- _Your goal_: Word for word, output every line of the material below, minus pictures.

- _Dataset_:

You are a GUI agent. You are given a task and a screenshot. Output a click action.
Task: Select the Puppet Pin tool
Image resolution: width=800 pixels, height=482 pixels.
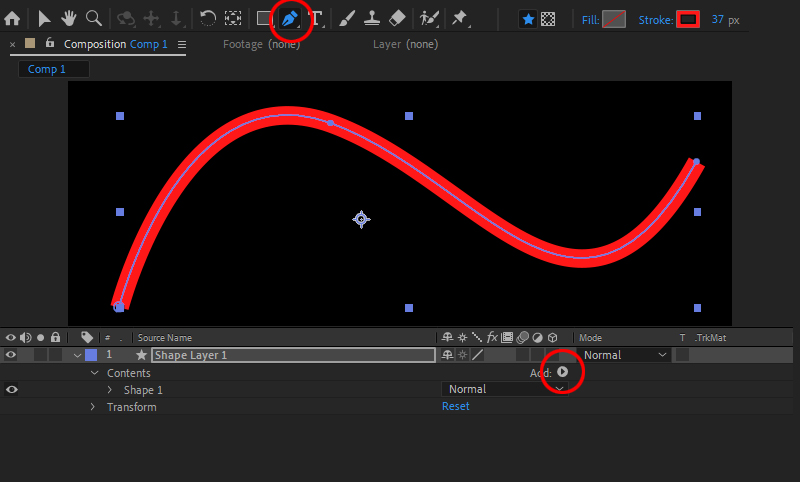pos(460,18)
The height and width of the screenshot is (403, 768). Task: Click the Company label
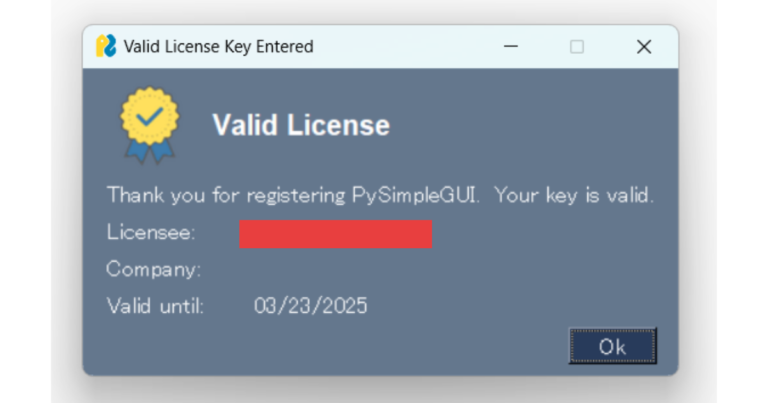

- _Task output_:
You are a GUI agent. You are given a task and a screenshot. Output a click action.
Task: Select the Puppet Pin tool
Image resolution: width=800 pixels, height=482 pixels.
pos(460,18)
The height and width of the screenshot is (403, 768). Task: Click the Company label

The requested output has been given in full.